(Stored data)
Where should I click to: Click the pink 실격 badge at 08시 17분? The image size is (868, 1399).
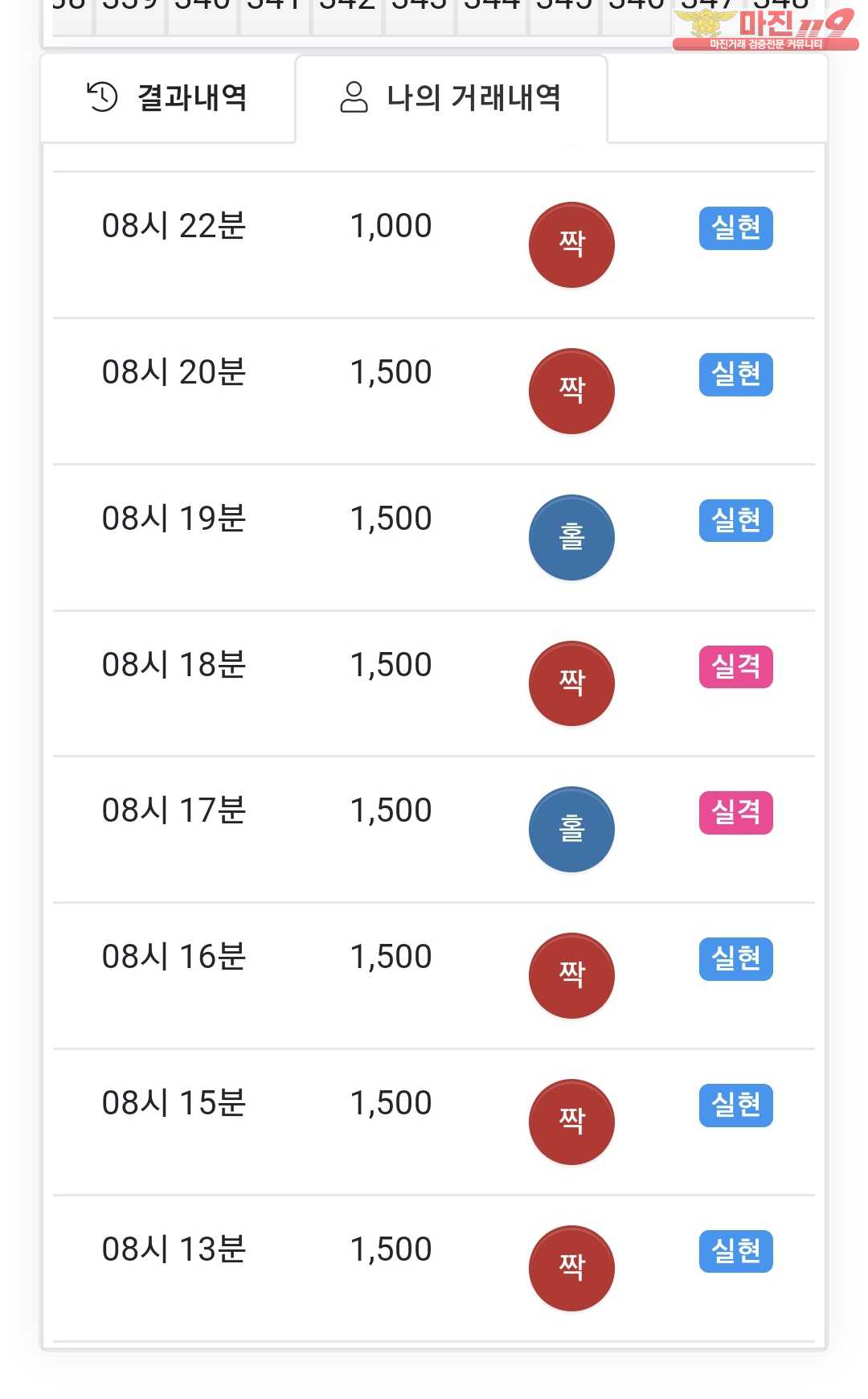[x=735, y=813]
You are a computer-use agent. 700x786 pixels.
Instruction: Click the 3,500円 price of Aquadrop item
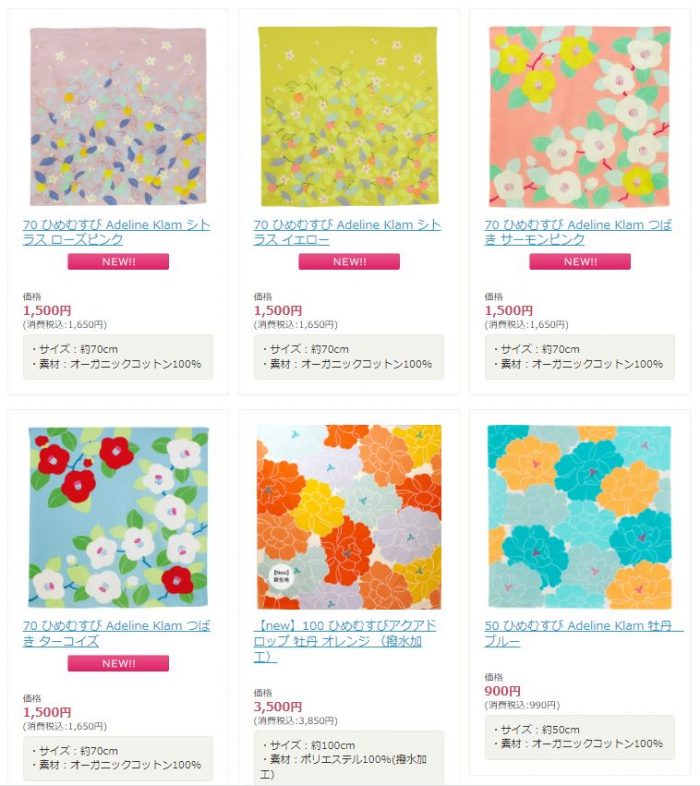278,707
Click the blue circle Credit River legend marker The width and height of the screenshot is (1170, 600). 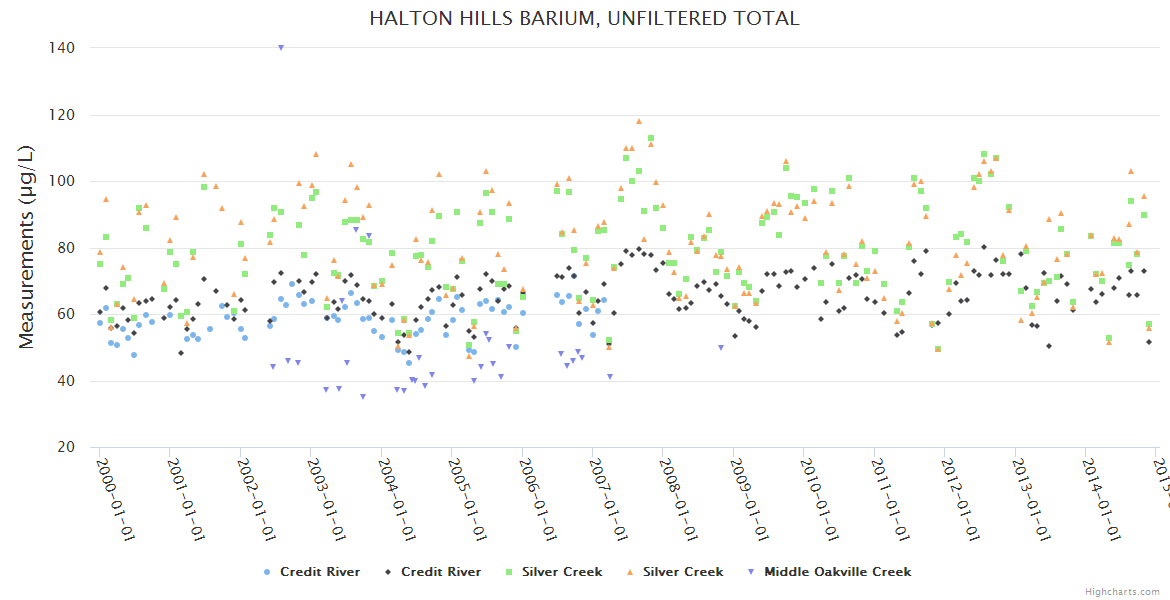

#### [What is expected]
An exact copy of every entry, pictures left out, is what to write here.

#### [Result below]
Where should I click to: Click the pink 실격 badge at 08시 17분? The image size is (868, 1399).
[x=735, y=813]
You are a computer-use agent. 700x786 pixels.
Instruction: Click the 3,500円 price of Aquadrop item
278,707
Click the blue circle Credit River legend marker The width and height of the screenshot is (1170, 600). 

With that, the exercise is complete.